Автор рассматривает произведения А. С. Пушкина как проявления двух противоположных тенденций: либертинажной, направленной на десакрализацию и профанирование существовавших в его время социальных и конфессиональных норм, и профетической, ориентированной на сакрализацию роли поэта как собеседника царя. Одной из главных тем являются отношения Пушкина с обоими царями: императором Александром, которому Пушкин-либертен «подсвистывал до самого гроба», и императором Николаем, адресатом «свободной хвалы» Пушкина-пророка.
В статье анализируется одна из ключевых характеристик поэтики научной фантастики американской Новой волны — «приключения духа» в иллюзорном, неподлинном мире.

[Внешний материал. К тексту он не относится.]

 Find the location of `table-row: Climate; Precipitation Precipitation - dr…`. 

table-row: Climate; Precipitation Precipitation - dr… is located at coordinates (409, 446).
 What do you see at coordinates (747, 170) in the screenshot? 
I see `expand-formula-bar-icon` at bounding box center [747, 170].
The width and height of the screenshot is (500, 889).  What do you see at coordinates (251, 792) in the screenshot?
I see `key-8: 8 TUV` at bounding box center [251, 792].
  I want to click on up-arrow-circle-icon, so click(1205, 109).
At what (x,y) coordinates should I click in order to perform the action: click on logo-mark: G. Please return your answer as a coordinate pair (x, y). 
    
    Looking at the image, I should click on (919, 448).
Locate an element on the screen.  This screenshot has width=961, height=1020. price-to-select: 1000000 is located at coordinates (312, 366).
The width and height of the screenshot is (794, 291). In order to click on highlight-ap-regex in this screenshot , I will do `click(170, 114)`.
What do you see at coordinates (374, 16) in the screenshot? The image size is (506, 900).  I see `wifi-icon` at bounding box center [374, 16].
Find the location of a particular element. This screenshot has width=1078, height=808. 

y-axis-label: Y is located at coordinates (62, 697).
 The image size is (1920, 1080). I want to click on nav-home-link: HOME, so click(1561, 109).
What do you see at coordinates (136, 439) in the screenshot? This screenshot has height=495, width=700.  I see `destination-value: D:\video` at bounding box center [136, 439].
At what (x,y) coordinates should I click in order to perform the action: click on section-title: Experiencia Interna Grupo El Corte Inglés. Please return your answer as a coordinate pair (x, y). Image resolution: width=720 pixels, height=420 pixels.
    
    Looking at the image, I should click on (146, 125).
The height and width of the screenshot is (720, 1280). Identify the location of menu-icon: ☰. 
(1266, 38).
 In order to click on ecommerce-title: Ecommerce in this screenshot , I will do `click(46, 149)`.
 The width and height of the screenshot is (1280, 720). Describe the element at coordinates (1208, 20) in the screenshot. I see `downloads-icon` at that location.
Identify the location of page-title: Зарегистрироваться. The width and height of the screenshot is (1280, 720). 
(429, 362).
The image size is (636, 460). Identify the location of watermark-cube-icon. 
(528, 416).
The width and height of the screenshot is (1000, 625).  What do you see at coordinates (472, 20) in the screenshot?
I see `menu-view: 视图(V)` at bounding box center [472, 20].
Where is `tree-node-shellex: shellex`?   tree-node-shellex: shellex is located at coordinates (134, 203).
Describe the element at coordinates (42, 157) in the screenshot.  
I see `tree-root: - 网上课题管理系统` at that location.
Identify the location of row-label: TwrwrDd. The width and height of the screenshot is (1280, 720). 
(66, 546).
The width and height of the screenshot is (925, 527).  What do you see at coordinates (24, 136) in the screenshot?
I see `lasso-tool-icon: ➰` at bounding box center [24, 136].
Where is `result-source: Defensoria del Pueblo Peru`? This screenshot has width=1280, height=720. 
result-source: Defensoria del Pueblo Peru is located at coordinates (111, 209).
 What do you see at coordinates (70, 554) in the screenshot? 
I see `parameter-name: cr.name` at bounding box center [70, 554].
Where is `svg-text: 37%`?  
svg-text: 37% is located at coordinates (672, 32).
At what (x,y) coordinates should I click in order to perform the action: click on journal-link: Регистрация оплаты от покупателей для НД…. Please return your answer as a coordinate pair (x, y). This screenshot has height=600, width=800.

В книге рассказывается история главного героя, который сталкивается с различными проблемами и препятствиями на протяжении всего своего путешествия. По пути он встречает множество второстепенных персонажей, которые играют важные роли в истории. Благодаря опыту главного героя книга исследует такие темы, как любовь, потеря, надежда и стойкость. По мере того, как главный герой преодолевает свои трудности, он усваивает ценные уроки жизни и растет как личность.
В книге рассказывается история главного героя, который сталкивается с различными проблемами и препятствиями на протяжении всего своего путешествия. По пути он встречает множество второстепенных персонажей, которые играют важные роли в истории. Благодаря опыту главного героя книга исследует такие темы, как любовь, потеря, надежда и стойкость. По мере того, как главный герой преодолевает свои трудности, он усваивает ценные уроки жизни и растет как личность.
В книге рассказывается история главного героя, который сталкивается с различными проблемами и препятствиями на протяжении всего своего путешествия. По пути он встречает множество второстепенных персонажей, которые играют важные роли в истории. Благодаря опыту главного героя книга исследует такие темы, как любовь, потеря, надежда и стойкость. По мере того, как главный герой преодолевает свои трудности, он усваивает ценные уроки жизни и растет как личность.